After a former Coinbase employee and his two associates were arrested this week on behalf of the US Department of Justice for allegedly front-running the crypto exchange, they were slammed by the SEC on securities fraud charges. Shortly thereafter, Bloomberg revealed that the SEC had already investigated Coinbase for potentially allowing securities to trade on its platform without proper filings and disclosures.

Interestingly, the SEC’s costs, at least in the securities fraud case, depended on several pretty niche coins. The sign they chose to go after says as much in some ways as the ones they didn’t. Anyway, Coinbase is quite upset and says it has vetted all the tokens on its platform before listing them to make sure they are not securities.
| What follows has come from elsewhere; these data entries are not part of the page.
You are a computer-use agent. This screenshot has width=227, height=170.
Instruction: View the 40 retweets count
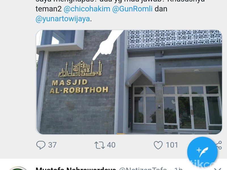point(111,145)
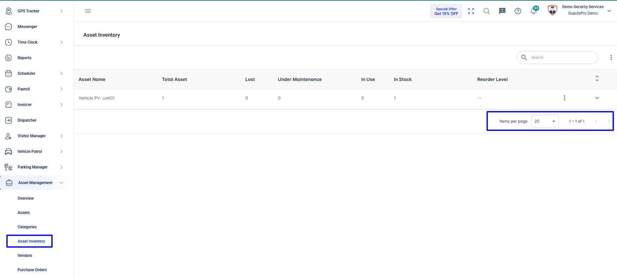Toggle the hamburger sidebar menu
This screenshot has width=617, height=279.
[x=88, y=11]
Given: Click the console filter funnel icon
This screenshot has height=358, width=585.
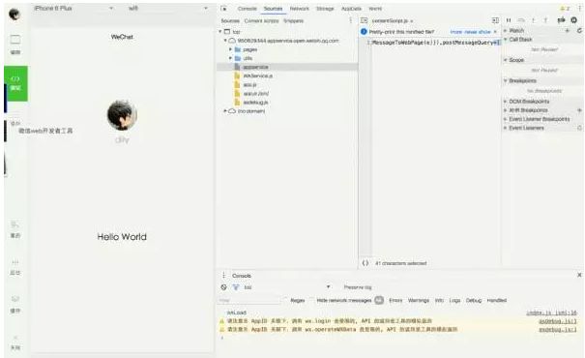Looking at the screenshot, I should [x=236, y=287].

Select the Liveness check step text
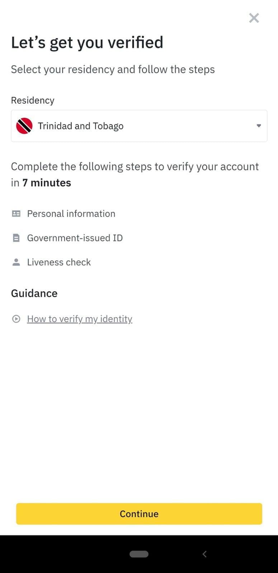click(59, 263)
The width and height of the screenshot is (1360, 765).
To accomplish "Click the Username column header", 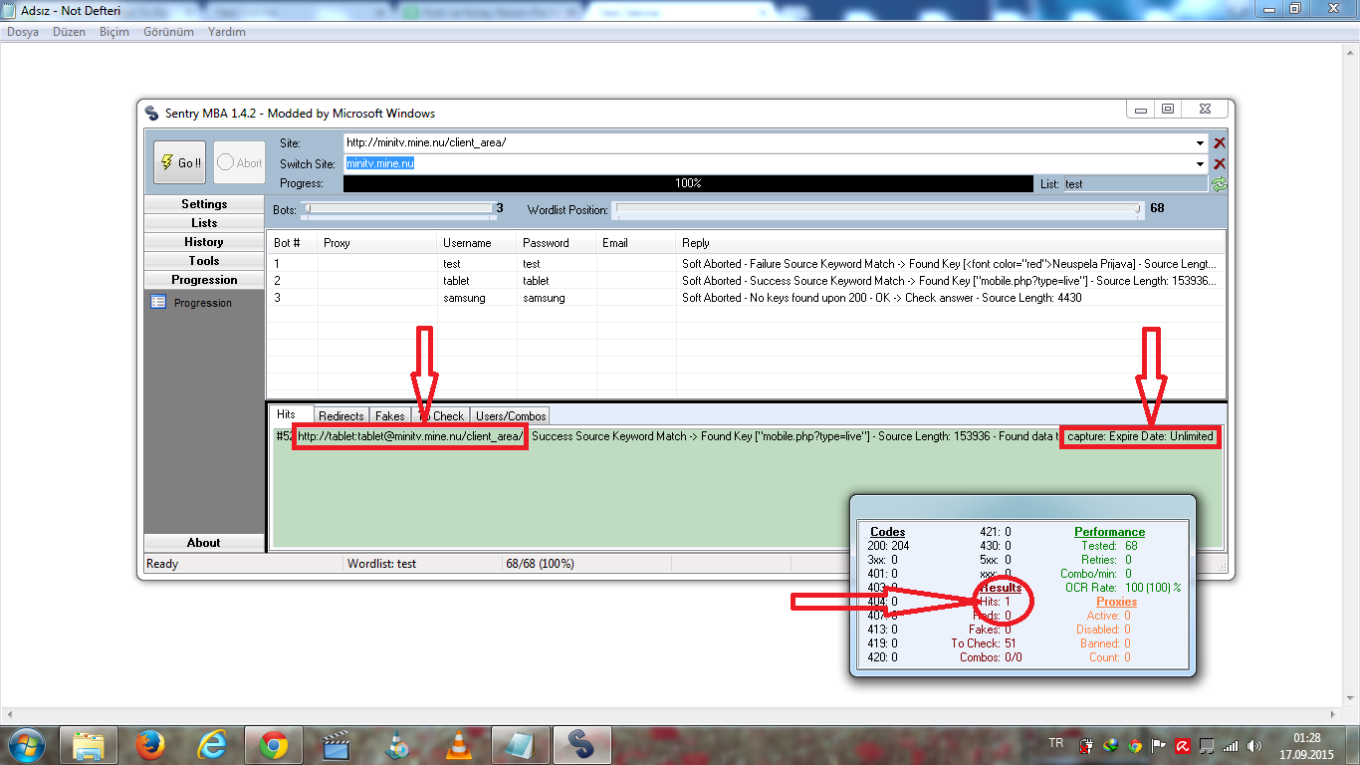I will coord(467,243).
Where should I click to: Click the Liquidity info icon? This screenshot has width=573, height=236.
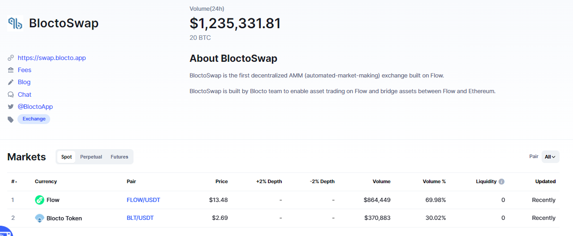pyautogui.click(x=501, y=181)
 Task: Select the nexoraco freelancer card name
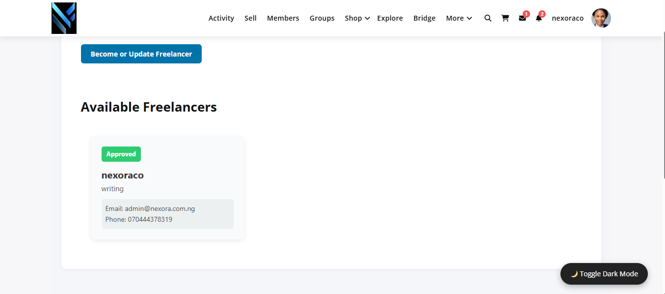[123, 176]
If Coinbase is nailed into this suit, it will have ripple effects across the industry. Other major crypto firms are already facing similar charges, including Binance, Ripple Labs, and Yuga Labs, either in the form of disgruntled investors filing lawsuits against them hoping to get them into trouble for illegally selling securities or in the form of of investigations by US regulators, as is the case with Coinbase.
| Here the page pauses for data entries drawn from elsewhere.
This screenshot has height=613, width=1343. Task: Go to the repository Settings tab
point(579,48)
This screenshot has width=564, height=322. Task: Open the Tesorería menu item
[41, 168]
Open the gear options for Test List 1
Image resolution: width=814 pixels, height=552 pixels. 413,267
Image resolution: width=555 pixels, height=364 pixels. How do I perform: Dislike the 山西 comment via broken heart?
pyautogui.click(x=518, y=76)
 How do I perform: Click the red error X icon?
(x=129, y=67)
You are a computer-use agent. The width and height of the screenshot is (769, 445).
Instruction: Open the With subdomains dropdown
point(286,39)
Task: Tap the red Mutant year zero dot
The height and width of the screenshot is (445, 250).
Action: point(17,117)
Until we know more about how regulators and legal experts are likely to treat each individual token, it’s worth exploring what the current securities laws are and how they might apply to Coinbase. That’s exactly what I did in my last piece with Alex Wilhelm for TechCrunch+, where we took a deep dive into the four-part “Howey Test” to try and determine whether the SEC or Coinbase has a stronger argument here.

TC+ analysis

Here’s some of this week’s crypto analysis available on our senior reporter’s subscription service TC+ Jacquelyn Melinek:

Crypto Valuations Could Fall Until September While VCs Play a Waiting Game
“In recent months, tons of capital has been raised in the crypto industry, but there has been a noticeable pause in implementation. That could change in the coming months. As it has taken longer to close crypto VC deals, valuations have fallen across the industry, according to David Nageventure capital portfolio manager at Arca.”
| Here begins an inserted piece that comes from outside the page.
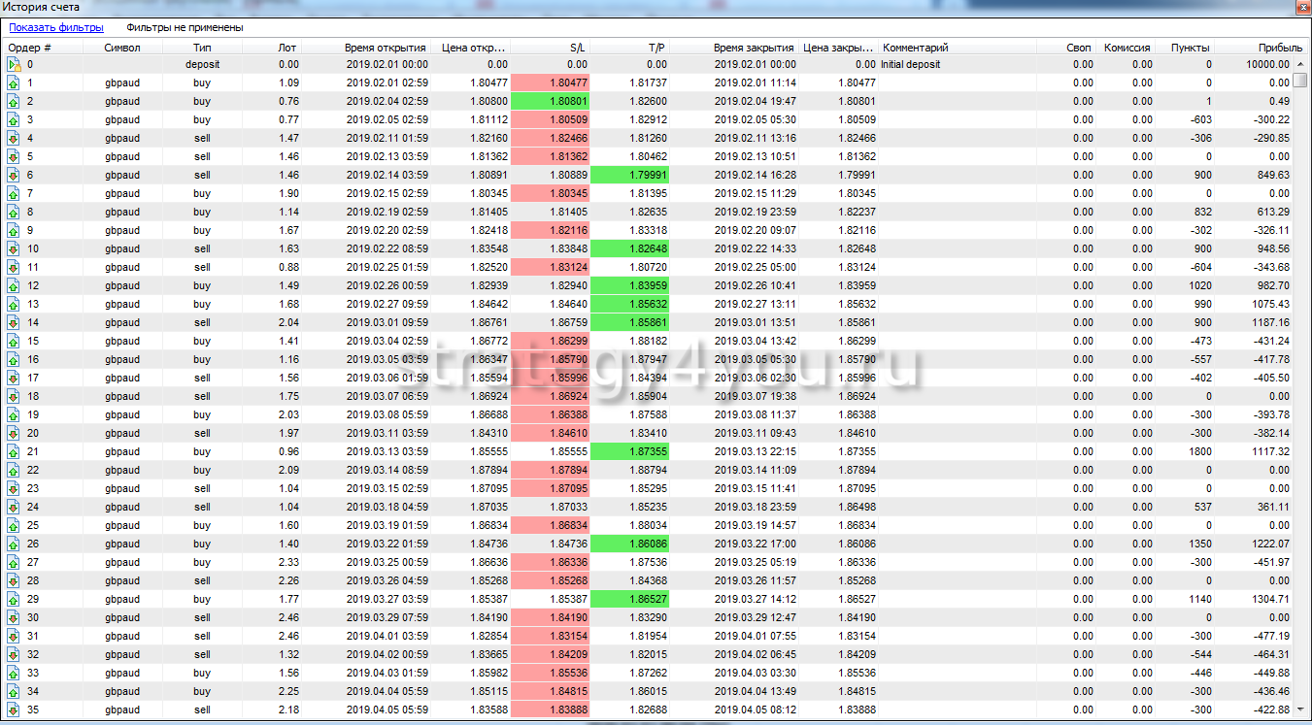Screen dimensions: 1312x726
Task: Sort by the Ордер # column header
Action: point(30,47)
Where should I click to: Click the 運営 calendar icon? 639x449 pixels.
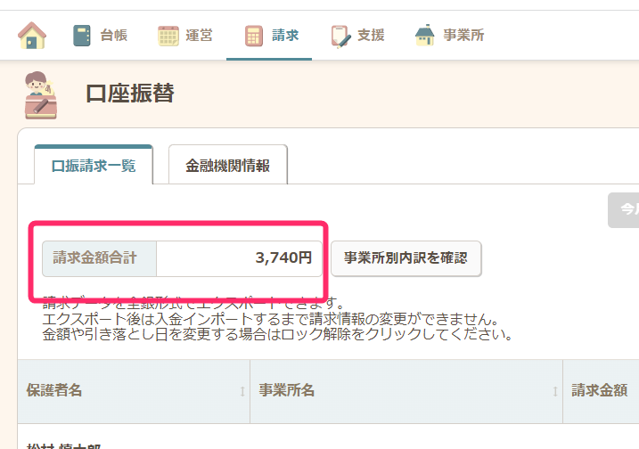pyautogui.click(x=168, y=36)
Investors are targeting DeFi as it remains resilient to crypto market volatility
“As many crypto market subsectors continue to be hit hard by recent volatility, some market players view decentralized finance (DeFi) as resilient and interesting despite the negative macroeconomic environment. Centralized financial institutions are similar to traditional companies, with people running their operations and managing their funds. In contrast, DeFi protocols use technology – not humans – to run services through things like smart contracts.”